Architecture#
Barecat stores millions of small files in a way that allows fast random access by path. This page explains why the format exists, how the pieces fit together, and the design choices that make it work.
The problem#
Barecat is designed to address the use case of storing millions of small files (e.g., images for deep learning training) that need to be read randomly (but are typically just written once). Storing them as individual files has problems in practice:
Transfer overhead: Copying 10 million files to a cluster (or back) is painfully slow. Each file is a separate metadata operation. Rsync, scp, and friends spend more time on bookkeeping than actual data transfer. A single archive file transfers at full disk/network speed.
File count quotas: Compute clusters often limit how many files a user can have. 10 million images can exceed the quota even if the total size is small.
Network filesystem overhead: Loading many small files from NFS, GPFS, or Lustre hammers the metadata servers. Each
open()is a round-trip. Training jobs that load random images become bottlenecked on metadata, not data.
Traditional archives (tar, zip) solve the space problem but create a new one: no random access. To read the millionth file in a tar, one must scan through the first 999,999. Zip has a central directory, but it is at the end of the file, and the file data is still scattered.
The solution: index + blobs#
Barecat separates metadata from data:
SQLite index: An SQLite database stores the path, size, location, and checksum of every file. SQLite gives us O(1) lookups by path (via B-tree) and we don’t have to load the index fully into memory.
Shard files: The actual file data is concatenated into large “shard” files. Each file’s bytes sit at a specific offset in a specific shard. No headers, no padding, just raw bytes back to back. This is very easy to produce with other tools as well, including custom oneoff scripts.
To read a file:
1. Query the index: SELECT shard, offset, size FROM files WHERE path = ?
2. Seek to offset in the shard file
3. Read size bytes
This is O(1) in the number of files. The index query is a B-tree lookup. The shard read is a single seek plus a sequential read.
Why SQLite?#
SQLite is an unusual choice for an archive format. Most formats use custom binary structures. But SQLite brings compelling advantages:
No custom parser: The format is self-describing. Any SQLite client can read it. No version skew, no parsing bugs.
Indexes for free: B-tree indexes give O(log n) lookups. Adding a new index (say, by modification time) is one
CREATE INDEXstatement.Transactions: Adding files can be be atomic. A crash mid-write leaves the database consistent.
Tooling: The index can be inspected with any SQLite browser. Run ad-hoc queries. Export to CSV. Debug without special tools.
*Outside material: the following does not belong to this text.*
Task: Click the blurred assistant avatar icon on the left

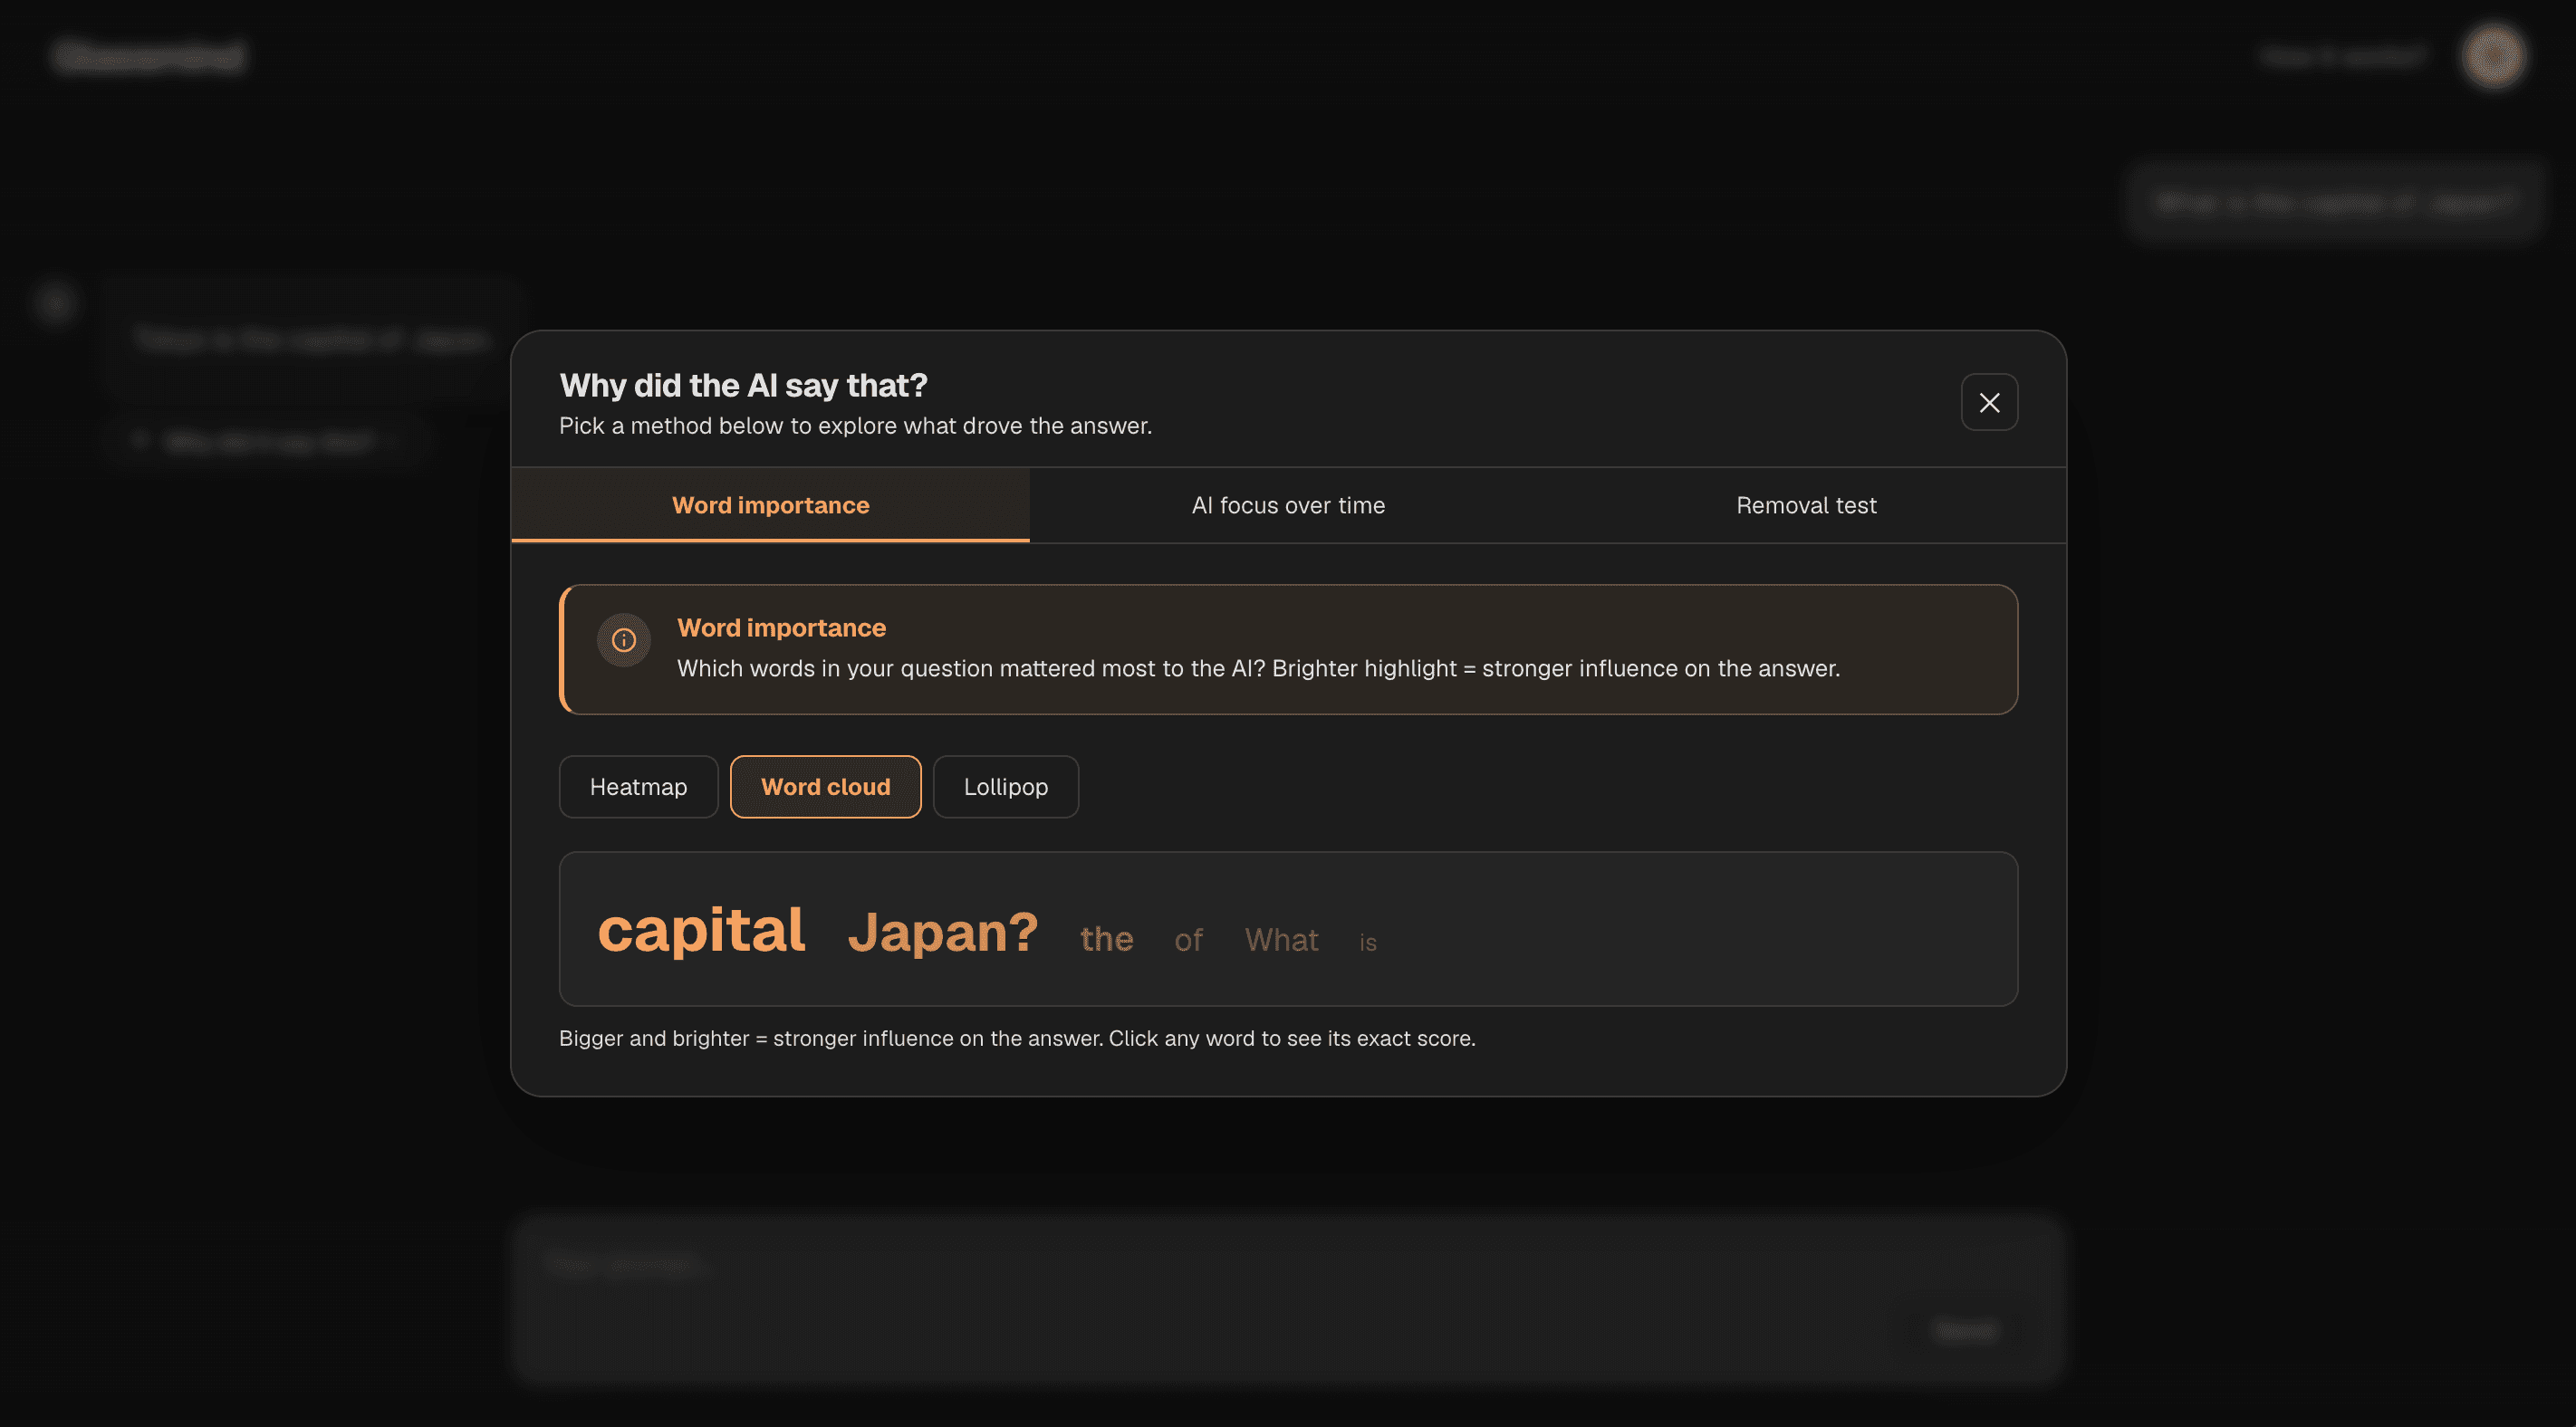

The downside is size. SQLite has overhead per row (rowid, B-tree nodes, page alignment). But compared to filesystem metadata and the flexibility gained, this is acceptable.
Why shards?#
A single monolithic data file would work, but shards help in practice:
Disk space limits: There might not be 10 TB free on a single filesystem. Shards can live on different disks or be moved independently.
Incremental transfer: Moving a 10 TB archive between clusters is easier in 100 GB chunks. Transfer a few shards, verify, continue later. Resume after interruptions without starting over.
Combining archives without copying: Symlink shards from multiple archives into one directory, name them consecutively, and create a merged index. No data copying needed. This is how
barecat-merge-symlinkworks.
The default shard size limit is effectively unlimited (2^63 bytes), but it can be set lower for the benefits above.
File naming#
A Barecat archive at path /data/myarchive consists of:
/data/myarchive # The SQLite index database
/data/myarchive-shard-00000 # First data shard
/data/myarchive-shard-00001 # Second data shard (if needed)
...
The index schema#
The SQLite database has three tables:
files: One row per file:
path TEXT PRIMARY KEY -- Full path within archive
parent TEXT (generated) -- Parent directory path
shard INTEGER -- Which shard file
offset INTEGER -- Byte offset within shard
size INTEGER -- Size in bytes
crc32c INTEGER -- CRC32C checksum (optional)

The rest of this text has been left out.